I will just give you general guidelines on a simple way to construct such a system.
I assume that the Writer is somehow Registered into the system, and his/her profile contains a valid mail address.
So, when he submits the sample, you would create an entry on the "Sample" table. Then you would mail a Manager with the sample and a link. This link would point to a script giving the database "id" of the sample as a parameter (this script should verify that the manager is logged on -- if not, show the login screen and after successful login redirect him back).
This script would then be aware of the Manager's intention to allow the Writer to submit his work. Now the fun begins.
There are many possibilities:
You can create an entry in an appropriate "SubmitAuthorizations" DB table containing the id of the Writer and the date this authorization was given (ie, the date when the row was added to your DB). Then you simply send a mail to the Writer with a link like "upload.php?id=42", where the id is the authorization id. This script would check if the logged user is the correct Writer, and if he is within the allowed timeframe (by comparing the stored "authorization date" and the current date).
The next is the one I prefer: without a special table just for handling something trivial (let's say you will never want to "edit" an authorization, nor "cancel" it, but it may still "expire"). You simply simply give the Writer a link with 2 parameters: the date the authorization was given and an authorization key, like: "upload.php?authDate=20091030&key=87a62d726ef7..."
Let me explain how it works.
The script would first verify if the Writer is logged on (if not, show the login page with a redirection after successful login).
So, now it's time to validate the request: that is, check if this is not a "forged" link. How to do this? It's just a "smart" way of construction this authorization key.
You can do something like:
key = hash(concat(userId, ";", authDate, ";", seed));
Well, here hash() is what we call a "one-way function", like MD5, SHA1, etc. Then concat() is simply a string concatenation function. Finally seed is something like a "master password", completely random and that will not change (for if you change it all the issued links would stop working) just to increase security -- let's say a hacker correctly guesses you are using MD5 (which is easy) and the he tries to hack your system by hashing some combinations of the username and the date.
Also, for a request to be valid, it must be in the correct time frame.
So, if both the key is valid, and the date is within the time frame, you are able to accept an upload.
Some points to note:
This is a very simple system, but might be exactly what you need.
You should avoid MD5 for the hashing function, take something like SHA1 instead.
For the link sent to the Writer, you could "obfuscate" the parameter names, ie, call them "k" for the "key" and "d" for the "authDate".
For the date, you could chose another format, more "cryptic", like the unix epoch.
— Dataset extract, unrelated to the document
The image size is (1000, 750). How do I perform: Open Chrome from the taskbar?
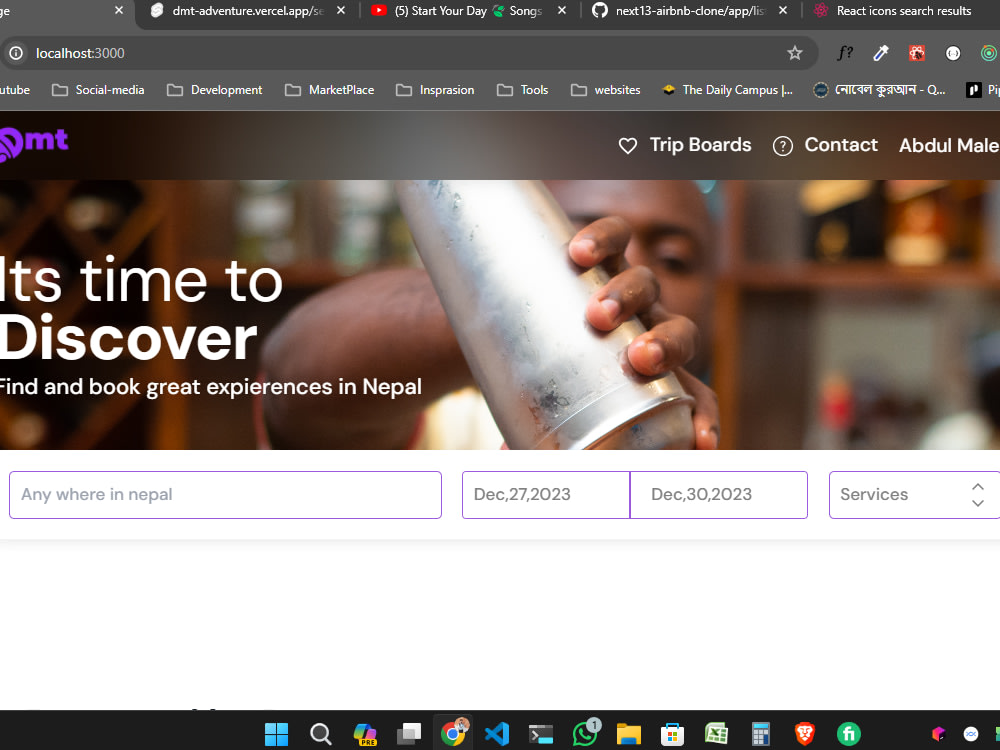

Finally, you can encode the parameters with something like "base64" (or simply apply some character replacing function like rot13 for instance, but that take digits into account aswell) just in order to make them more difficult to guessing
Just for completeness, in the validation script you can also check if the Writer has already sent a file on the time frame, thus making it impossible to him to send many files within the time frame.
I have recently implemented something like this twice on the company I work for, for two completely different uses. Once you get the idea, it is extremelly simple to implement it -- maybe less than 10 lines of code for the whole key-generation and validation process.
On one of them, the agent equivalent to your Writer had no account into the system (actually it would be his first contact with the system) -- there was only his "profile" on the system, managed by someone else. In this case, you would have to include the "Writer"'s id on the parameters to the "Upload" script aswell.
I hope this helps, and that it was clear enough. If I find the time, I will blog about it with an working example on some language.